I now combine a number of roles: I am a visiting lecturer at the University of York; Associate Professor at Leeds Conservatoire; Director of Music at Horbury with Horbury Bridge; and in recent years I’ve been building up a portfolio of projects as an Organ Advisor.

What did you learn at Keble that you still carry with you today?

I am so grateful for the opportunity Keble gave me. That opportunity was transformative. A door was opened for me, and it changed everything. That’s what drives my work today: I want young people, with all sorts of backgrounds and starting points, to encounter the same sense of possibility.

It also taught me that excellence and kindness aren’t mutually exclusive. The very best music-making comes from people who demand high standards but genuinely care about one another.

What are some of the biggest rewards and challenges of your work now?

The children are by far the biggest reward.

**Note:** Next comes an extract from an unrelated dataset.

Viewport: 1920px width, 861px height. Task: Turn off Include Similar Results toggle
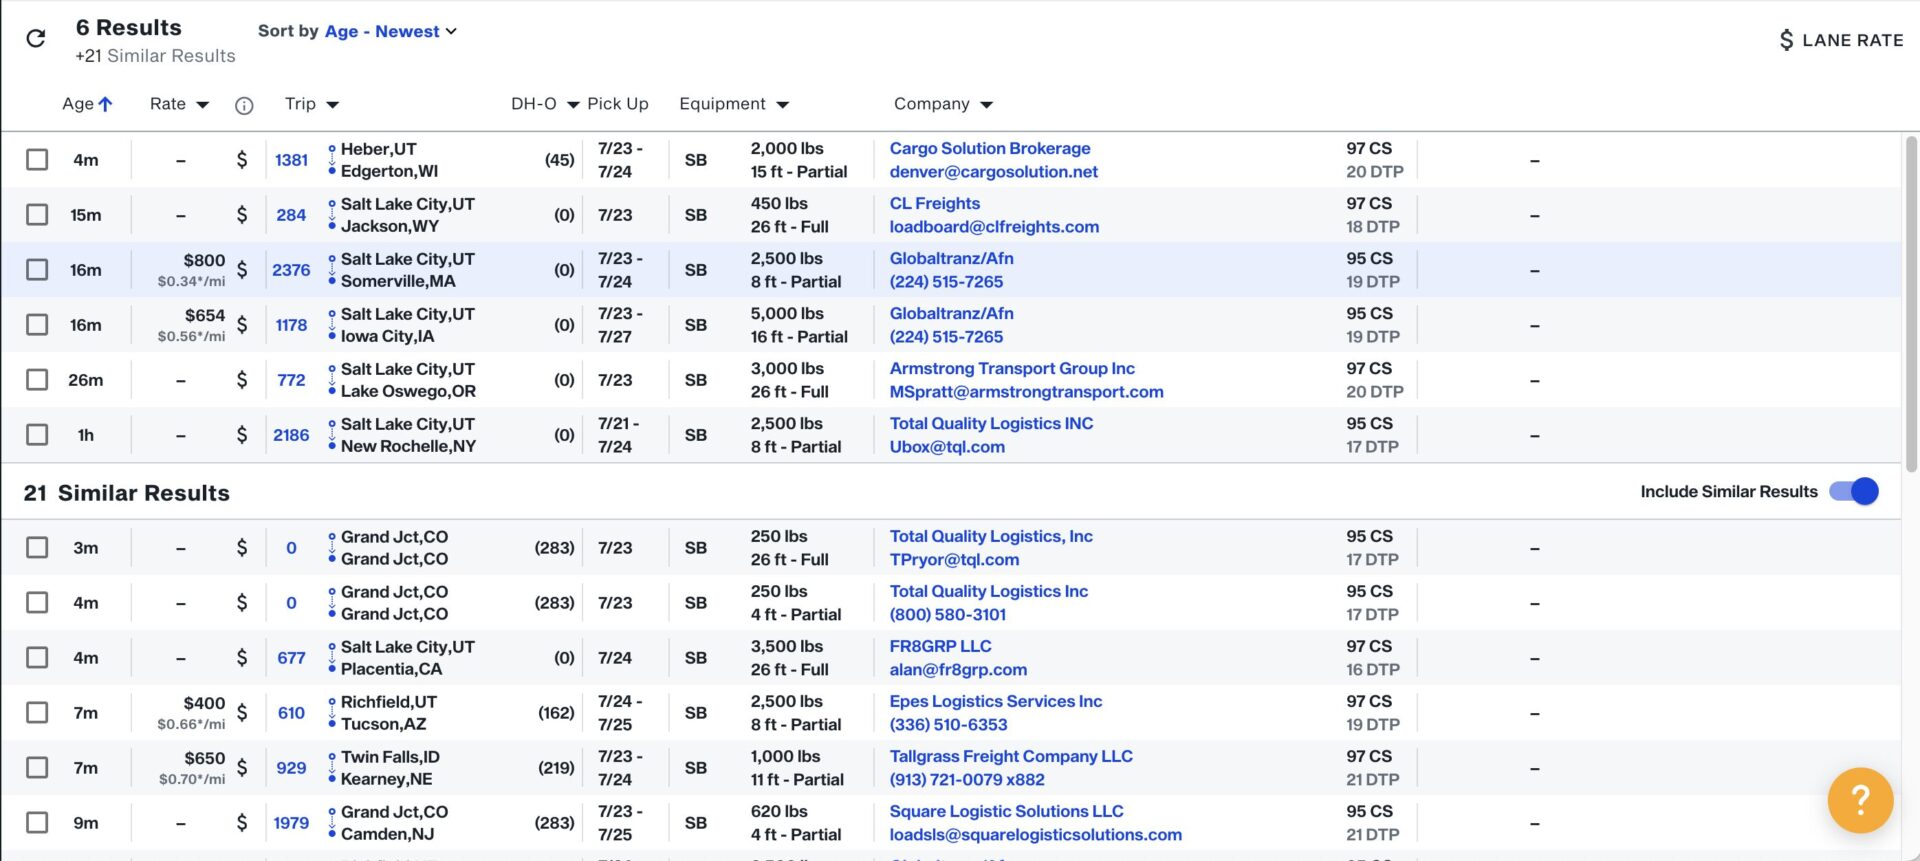pos(1853,492)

Their enthusiasm, capacity for growth and pride for success is something you can feel in the room, and it fires them up. It’s so fulfilling.

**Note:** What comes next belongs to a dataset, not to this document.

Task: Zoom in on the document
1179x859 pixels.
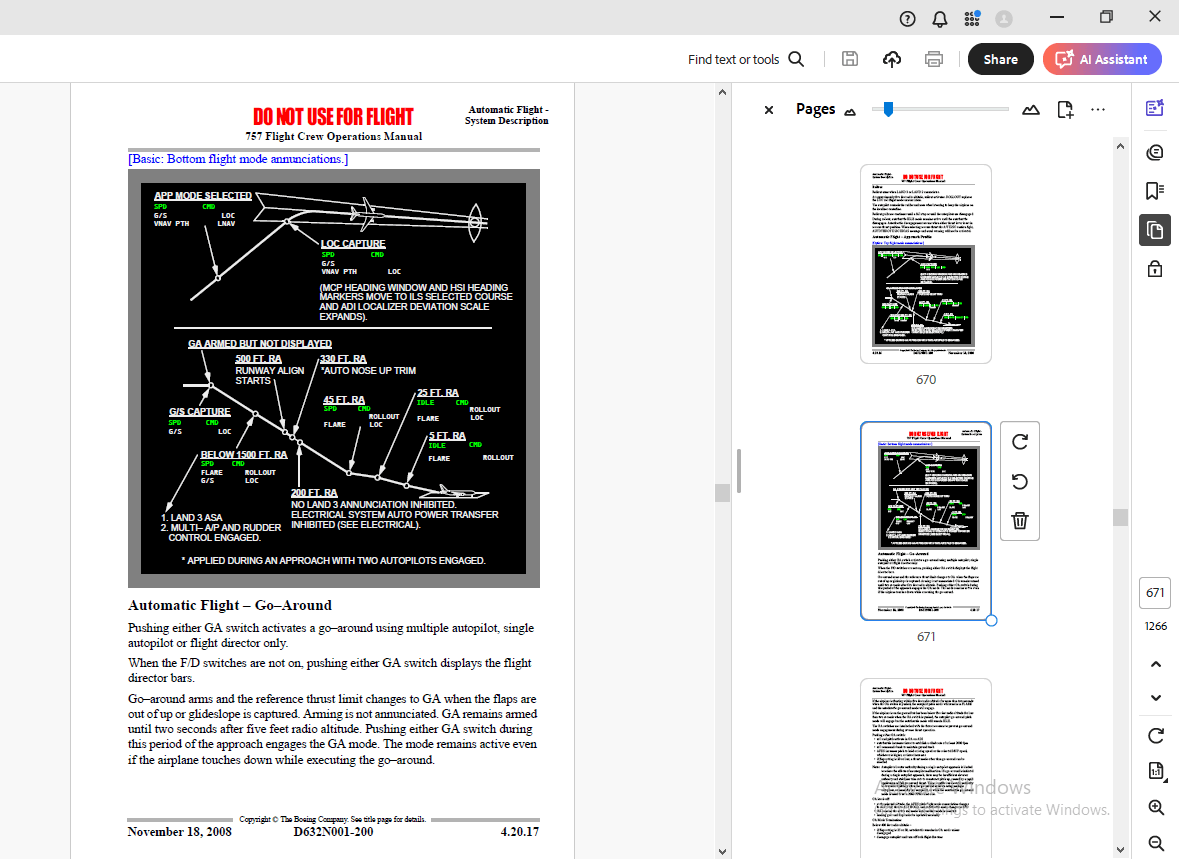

The challenges are also very real. Fundraising to square the budget every year is consuming, and the sheer intensity of building something sustainable from scratch is as exhausting as it is exhilarating. This sort of work requires commitment, and a solid, stable grounding. If you’re not prepared to give it a decade or more, the work will suffer.

Where is the greatest opportunity for impact today?

The most meaningful musical work is often done in the margins, after school, in a village hall, in a church vestry, with three children and a keyboard that only works if you keep pushing in the power lead and switches off if you so much as look at Middle G. The wonderful music we hear from our College and Cathedral Choirs at Christmas does not exist without those beginnings.

Look to the places where music provision has been cut back or never existed. Many of John Keble’s students went out to become vicars of the poorest parishes across the country. Around this part of West Yorkshire, it’s still known as ‘coalface mission’. A single committed musician in a place like this can alter the trajectory of hundreds of young lives. And a place like Keble can then build them up further, to do the same all over again.

What advice would you give to someone interested in music education or community work?

Building up this sort of musical life only works through trust, and that takes time. Just keep showing up. Just keep at it. Get stuck in. In one of our partner schools, the staff invited me to play in their annual rounders game between staff and leavers. Our chorister intake doubled there, the next year. Nothing builds trust like the willingness to go flat on your face a few times while trying to outrun a ten-year-old.

Be kind, be humble, and listen.

Final thoughts?

As Christmas approaches, life is full of music. For most of the children in Horbury, this Christmas will be the first time they’ve ever sung in a Carol Service. It’ll be the first time in decades that a lone chorister processes to the stalls by candlelight, singing ‘Once in Royal David’s City.’ It’ll be the first time their parents and carers will shed a quiet tear of pride during the quiet verse of their favourite carol. But it certainly won’t be the last time. Next year, it’ll probably still be here. But in ten years, it might be in Keble Chapel, and in twenty years..?

So wherever you are this Christmas, whatever wonderful music you’re drinking in or sharing out, think also a little of the children in Horbury singing their first Carol Service: wide-eyed, unsteady, and utterly magnificent. It’s not about the destination – it’s about creating the opportunities that give them the chance to step into a life of stories, songs, and friendships.

That, to me, is Keble at its best: a place of opportunity. Where failure is met with that cheeky, encouraging smile, and where the possibility of the outstanding becomes an open door.